| What to work on |
Rewrite the data from the line with "Alphabetical index (64, 5)" to the line with "1943 (193, 365)", changing "Cold War" to "Korean War" and leaving everything else as it is.

| Stored records |
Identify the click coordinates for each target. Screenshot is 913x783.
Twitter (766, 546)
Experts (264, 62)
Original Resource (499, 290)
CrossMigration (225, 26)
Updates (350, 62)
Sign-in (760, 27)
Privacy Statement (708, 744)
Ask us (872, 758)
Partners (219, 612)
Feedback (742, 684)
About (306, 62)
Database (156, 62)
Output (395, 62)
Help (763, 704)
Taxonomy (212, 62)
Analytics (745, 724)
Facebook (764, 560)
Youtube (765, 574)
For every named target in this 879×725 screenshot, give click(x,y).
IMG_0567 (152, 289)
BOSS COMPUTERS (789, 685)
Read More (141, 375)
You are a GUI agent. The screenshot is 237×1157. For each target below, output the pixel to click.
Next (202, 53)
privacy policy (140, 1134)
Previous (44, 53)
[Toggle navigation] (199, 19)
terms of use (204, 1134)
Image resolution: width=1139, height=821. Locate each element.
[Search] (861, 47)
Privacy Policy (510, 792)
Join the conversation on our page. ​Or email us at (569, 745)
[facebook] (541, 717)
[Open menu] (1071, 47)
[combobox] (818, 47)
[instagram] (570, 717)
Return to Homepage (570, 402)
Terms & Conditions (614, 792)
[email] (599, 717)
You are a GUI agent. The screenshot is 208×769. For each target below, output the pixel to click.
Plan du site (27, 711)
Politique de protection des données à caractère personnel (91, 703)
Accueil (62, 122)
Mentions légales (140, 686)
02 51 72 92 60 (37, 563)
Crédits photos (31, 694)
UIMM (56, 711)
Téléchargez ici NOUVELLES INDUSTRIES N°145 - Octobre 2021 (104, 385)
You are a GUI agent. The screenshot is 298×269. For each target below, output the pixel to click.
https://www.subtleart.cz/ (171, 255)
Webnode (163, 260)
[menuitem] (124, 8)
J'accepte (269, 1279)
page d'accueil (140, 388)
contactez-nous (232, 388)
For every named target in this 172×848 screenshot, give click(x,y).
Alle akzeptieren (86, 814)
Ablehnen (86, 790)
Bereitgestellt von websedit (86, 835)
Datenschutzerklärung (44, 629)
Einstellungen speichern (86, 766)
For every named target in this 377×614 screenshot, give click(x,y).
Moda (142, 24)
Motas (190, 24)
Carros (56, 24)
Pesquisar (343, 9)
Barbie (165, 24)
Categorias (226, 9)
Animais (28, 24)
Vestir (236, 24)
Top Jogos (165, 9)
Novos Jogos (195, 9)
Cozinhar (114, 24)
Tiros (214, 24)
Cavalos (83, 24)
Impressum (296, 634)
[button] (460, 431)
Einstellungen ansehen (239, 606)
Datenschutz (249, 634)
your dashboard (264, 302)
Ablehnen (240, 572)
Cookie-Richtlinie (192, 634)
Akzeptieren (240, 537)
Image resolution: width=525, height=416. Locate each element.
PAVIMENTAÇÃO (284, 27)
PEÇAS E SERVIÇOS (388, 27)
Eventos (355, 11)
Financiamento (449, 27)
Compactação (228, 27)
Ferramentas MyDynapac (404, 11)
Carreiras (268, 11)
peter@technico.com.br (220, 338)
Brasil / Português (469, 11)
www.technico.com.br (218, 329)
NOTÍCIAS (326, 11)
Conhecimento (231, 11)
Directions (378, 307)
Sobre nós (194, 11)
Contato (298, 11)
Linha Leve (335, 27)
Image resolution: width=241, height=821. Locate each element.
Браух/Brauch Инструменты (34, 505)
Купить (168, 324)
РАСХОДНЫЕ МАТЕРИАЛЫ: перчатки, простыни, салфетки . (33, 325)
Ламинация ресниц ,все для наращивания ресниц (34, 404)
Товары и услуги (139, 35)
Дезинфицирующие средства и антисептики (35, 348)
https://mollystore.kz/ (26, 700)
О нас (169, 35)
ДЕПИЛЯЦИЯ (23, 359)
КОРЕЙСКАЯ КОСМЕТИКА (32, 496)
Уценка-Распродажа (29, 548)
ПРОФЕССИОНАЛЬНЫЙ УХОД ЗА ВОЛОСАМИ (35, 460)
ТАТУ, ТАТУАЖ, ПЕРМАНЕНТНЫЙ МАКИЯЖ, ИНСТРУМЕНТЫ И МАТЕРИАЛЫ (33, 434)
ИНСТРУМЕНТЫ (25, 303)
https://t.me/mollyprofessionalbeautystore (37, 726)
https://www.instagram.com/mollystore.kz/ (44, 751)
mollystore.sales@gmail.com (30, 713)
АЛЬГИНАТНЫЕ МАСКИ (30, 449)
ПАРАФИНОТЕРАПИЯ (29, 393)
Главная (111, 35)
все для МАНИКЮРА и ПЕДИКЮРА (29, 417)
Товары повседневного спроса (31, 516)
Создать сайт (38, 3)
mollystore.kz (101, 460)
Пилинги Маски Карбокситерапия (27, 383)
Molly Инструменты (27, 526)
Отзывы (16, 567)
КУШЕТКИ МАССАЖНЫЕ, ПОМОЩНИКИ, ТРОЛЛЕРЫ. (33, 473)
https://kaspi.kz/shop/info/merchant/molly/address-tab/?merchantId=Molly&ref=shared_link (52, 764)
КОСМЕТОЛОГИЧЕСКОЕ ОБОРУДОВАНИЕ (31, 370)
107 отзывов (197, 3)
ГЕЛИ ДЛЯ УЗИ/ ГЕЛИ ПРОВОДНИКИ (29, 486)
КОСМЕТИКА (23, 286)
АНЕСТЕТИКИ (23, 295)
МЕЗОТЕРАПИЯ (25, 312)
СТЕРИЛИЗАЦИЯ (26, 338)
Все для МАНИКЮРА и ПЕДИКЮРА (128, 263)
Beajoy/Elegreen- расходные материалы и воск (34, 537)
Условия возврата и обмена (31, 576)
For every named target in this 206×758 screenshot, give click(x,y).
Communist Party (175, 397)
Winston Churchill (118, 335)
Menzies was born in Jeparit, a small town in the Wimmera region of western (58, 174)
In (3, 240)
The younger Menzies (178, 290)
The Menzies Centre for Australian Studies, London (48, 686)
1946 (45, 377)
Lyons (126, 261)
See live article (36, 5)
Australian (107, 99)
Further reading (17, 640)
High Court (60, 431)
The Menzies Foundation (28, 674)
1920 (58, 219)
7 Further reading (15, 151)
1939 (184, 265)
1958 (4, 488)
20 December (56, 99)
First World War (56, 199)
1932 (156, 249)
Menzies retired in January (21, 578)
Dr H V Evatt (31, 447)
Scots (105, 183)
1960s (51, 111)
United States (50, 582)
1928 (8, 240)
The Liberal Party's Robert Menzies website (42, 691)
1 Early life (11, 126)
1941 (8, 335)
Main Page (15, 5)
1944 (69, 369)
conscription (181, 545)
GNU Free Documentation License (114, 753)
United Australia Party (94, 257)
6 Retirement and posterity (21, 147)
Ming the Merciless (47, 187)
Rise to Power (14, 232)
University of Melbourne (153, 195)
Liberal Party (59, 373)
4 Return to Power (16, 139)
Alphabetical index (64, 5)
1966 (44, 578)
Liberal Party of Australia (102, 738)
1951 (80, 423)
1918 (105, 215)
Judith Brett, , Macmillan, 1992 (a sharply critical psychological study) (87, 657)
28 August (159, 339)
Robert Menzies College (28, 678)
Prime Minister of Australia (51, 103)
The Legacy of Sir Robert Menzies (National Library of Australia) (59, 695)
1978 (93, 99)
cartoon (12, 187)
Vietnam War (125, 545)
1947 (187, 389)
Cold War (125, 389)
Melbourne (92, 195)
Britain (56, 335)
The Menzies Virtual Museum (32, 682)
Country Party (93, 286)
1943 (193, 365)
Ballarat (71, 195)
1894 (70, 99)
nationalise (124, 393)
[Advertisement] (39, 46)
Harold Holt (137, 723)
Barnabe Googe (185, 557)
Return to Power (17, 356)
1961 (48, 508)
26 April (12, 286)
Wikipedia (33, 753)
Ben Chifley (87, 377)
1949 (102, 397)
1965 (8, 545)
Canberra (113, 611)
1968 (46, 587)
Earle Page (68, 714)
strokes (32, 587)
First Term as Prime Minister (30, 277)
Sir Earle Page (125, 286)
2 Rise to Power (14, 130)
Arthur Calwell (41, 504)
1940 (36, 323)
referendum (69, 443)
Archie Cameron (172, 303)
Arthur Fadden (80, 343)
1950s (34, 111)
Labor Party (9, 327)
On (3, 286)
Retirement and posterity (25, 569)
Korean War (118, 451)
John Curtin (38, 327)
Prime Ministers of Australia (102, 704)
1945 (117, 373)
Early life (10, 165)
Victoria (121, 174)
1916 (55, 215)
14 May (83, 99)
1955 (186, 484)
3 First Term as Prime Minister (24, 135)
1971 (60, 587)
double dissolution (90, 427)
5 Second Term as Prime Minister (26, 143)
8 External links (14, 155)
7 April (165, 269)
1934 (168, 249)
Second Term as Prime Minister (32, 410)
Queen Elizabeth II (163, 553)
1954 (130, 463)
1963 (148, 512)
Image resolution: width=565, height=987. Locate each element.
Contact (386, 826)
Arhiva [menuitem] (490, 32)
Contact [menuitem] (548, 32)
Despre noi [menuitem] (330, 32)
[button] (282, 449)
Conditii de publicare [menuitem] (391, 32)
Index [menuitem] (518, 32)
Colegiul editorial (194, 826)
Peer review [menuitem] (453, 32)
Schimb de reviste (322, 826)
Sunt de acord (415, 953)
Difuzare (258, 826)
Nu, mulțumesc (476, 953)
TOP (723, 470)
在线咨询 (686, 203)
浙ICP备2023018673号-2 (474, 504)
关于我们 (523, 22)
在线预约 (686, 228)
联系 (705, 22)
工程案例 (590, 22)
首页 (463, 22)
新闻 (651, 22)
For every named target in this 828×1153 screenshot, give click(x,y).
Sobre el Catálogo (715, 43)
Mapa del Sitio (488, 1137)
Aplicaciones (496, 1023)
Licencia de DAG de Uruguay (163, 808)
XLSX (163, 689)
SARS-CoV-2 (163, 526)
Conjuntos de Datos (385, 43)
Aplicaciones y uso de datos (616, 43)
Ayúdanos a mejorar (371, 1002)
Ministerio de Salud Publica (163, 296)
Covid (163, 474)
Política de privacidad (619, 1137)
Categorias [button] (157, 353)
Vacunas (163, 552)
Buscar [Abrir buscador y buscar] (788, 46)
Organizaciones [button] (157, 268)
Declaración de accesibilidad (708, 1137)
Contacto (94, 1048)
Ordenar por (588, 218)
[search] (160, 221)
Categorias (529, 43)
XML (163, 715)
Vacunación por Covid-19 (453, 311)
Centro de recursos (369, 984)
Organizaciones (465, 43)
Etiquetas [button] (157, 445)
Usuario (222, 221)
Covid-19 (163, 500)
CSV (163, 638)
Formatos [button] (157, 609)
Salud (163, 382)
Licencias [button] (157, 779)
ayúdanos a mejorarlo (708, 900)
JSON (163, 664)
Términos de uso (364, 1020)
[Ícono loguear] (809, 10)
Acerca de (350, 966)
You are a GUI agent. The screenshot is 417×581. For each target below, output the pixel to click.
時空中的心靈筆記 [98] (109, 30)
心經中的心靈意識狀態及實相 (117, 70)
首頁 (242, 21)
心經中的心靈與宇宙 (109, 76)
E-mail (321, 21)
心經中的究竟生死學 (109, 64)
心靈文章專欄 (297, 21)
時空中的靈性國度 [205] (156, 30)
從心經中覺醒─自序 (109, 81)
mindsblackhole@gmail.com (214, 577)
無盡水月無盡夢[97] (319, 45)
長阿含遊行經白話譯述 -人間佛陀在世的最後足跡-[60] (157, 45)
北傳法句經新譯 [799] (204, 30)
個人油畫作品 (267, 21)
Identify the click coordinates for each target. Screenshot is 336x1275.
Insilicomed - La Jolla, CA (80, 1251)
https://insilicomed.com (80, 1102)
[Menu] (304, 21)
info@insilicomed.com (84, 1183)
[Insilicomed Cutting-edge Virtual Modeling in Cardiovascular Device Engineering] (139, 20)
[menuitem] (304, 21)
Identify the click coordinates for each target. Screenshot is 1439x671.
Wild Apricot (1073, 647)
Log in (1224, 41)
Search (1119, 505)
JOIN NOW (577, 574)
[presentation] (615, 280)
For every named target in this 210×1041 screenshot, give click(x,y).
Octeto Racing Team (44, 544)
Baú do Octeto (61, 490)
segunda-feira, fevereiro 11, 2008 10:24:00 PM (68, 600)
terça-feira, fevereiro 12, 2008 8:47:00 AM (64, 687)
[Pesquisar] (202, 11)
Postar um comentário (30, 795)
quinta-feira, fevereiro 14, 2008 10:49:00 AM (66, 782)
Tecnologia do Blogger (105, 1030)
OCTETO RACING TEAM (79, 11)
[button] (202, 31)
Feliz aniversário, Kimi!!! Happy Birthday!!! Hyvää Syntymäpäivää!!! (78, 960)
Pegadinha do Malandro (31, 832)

| Task answer |
Alphabetical index (64, 5)
1966 (44, 578)
Liberal Party of Australia (102, 738)
1951 (80, 423)
1918 (105, 215)
Judith Brett, , Macmillan, 1992 (a sharply critical psychological study) (87, 657)
28 August (159, 339)
Robert Menzies College (28, 678)
Prime Minister of Australia (51, 103)
The Legacy of Sir Robert Menzies (National Library of Australia) (59, 695)
1978 (93, 99)
cartoon (12, 187)
Vietnam War (125, 545)
1947 (187, 389)
Korean War (125, 389)
Melbourne (92, 195)
Britain (56, 335)
The Menzies Virtual Museum (32, 682)
Country Party (93, 286)
1943 (193, 365)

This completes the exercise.